Background information
- Genres: Dance band; Swing;
- Years active: 1938–1942
- Labels: Bluebird; Decca; Brunswick; Vocalion; Victor;
- Past members: see members section
- Website: www.glennmiller.com

= Glenn Miller Orchestra =

American swing dance band

Glenn Miller and His Orchestra was an American swing dance band that was formed by Glenn Miller in 1938. Arranged around a clarinet and tenor saxophone playing melody, and three other saxophones playing harmony, the band became the most popular and commercially successful dance orchestra of the swing era and one of the greatest singles-charting acts of the 20th century. As of , Ray Anthony is the last surviving member of the orchestra at the age of 104.

Miller began professionally recording in New York City as a sideman in the hot jazz era of the late 1920s. With the arrival of virtuoso trombonists Jack Teagarden and Tommy Dorsey, Miller focused more on developing his arrangement skills.
Writing for contemporaries and future stars such as Artie Shaw, and Benny Goodman, Miller gained prowess as an arranger by working in a variety of settings. Later, Miller largely improved his arranging and writing skills by studying under music theorist Joseph Schillinger.

In February 1937, Miller started an orchestra that briefly made records for Decca. With this group, Miller used an arrangement he wrote for British bandleader Ray Noble's American band in an attempt to form a clarinet-reed sound. This style developed over time, and eventually became known as the Glenn Miller sound. Frustrated with his agency over playing inconsistent bookings and lacking broad radio exposure, Miller gave the band notice in December 1937. Less than three months later, he was looking for members and forming a new band.

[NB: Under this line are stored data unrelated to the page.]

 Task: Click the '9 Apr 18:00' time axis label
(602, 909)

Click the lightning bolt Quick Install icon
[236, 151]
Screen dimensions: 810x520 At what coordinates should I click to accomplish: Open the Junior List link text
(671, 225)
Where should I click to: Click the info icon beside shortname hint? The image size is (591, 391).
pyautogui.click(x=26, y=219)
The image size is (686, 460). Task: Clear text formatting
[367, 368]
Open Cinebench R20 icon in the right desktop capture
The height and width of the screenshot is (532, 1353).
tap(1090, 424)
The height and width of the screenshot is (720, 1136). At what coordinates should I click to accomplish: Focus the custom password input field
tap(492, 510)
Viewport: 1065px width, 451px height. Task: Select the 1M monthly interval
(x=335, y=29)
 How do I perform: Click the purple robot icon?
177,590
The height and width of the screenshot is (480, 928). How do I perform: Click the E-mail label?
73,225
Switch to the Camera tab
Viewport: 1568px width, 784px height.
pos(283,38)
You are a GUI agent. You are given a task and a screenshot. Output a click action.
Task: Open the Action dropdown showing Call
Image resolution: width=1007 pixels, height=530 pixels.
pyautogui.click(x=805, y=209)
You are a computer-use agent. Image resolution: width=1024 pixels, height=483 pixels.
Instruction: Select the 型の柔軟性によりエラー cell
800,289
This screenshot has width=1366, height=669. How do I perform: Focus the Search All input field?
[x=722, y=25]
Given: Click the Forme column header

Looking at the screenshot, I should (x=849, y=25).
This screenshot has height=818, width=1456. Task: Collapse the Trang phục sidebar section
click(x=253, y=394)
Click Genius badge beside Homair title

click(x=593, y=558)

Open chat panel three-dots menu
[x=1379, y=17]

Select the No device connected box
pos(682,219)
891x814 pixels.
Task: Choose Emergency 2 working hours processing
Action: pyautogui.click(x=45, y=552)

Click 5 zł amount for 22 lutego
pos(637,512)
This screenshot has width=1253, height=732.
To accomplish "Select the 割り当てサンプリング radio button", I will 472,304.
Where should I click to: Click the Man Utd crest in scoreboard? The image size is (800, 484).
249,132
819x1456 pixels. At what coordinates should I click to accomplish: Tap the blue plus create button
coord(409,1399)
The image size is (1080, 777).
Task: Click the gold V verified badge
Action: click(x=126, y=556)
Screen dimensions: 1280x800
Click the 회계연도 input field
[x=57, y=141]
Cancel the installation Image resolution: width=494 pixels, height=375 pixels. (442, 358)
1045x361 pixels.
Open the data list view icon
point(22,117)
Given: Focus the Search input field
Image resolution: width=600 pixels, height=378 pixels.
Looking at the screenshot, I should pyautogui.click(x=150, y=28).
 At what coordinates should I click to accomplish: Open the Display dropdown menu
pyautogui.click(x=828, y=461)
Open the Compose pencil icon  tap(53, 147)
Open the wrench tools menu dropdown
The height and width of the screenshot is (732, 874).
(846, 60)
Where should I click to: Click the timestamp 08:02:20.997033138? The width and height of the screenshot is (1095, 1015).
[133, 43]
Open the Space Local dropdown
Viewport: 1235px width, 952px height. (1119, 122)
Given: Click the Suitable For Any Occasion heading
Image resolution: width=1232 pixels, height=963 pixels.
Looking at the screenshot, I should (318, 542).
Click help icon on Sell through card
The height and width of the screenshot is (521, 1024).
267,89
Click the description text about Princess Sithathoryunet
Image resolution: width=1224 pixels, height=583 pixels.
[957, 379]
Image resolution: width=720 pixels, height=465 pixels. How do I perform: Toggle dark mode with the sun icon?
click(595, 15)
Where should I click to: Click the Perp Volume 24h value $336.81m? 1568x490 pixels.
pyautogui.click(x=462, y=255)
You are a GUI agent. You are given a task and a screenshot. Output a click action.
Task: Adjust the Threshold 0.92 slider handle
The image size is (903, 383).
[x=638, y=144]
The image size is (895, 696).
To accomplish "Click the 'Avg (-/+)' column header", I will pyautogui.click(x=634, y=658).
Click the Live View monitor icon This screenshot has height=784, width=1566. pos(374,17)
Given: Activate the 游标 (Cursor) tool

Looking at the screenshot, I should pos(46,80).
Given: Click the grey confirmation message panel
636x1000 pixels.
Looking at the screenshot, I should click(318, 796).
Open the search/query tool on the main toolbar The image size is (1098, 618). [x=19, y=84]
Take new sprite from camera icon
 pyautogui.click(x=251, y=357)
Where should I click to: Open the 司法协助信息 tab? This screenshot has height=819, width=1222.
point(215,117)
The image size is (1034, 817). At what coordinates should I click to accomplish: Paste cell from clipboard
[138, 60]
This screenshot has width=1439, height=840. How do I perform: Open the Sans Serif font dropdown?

Miller began a partnership with Eli Oberstein, which led directly to a contract with Victor subsidiary Bluebird Records. Gaining fame at such engagements as the Paradise Restaurant and Frank Dailey–owned Meadowbrook and their corresponding nationwide broadcasts, Miller struck enormous popularity playing the Glen Island Casino in the summer of 1939. From late 1939 to mid-1942, Miller was the number-one band in the country, with few true rivals. Only Harry James' band began to equal Miller's in popularity as he wound down his career in the wake of the Second World War. The AFM strike prevented Miller from making any new recordings in the last two months of his band's existence, and they formally disbanded at the end of September 1942.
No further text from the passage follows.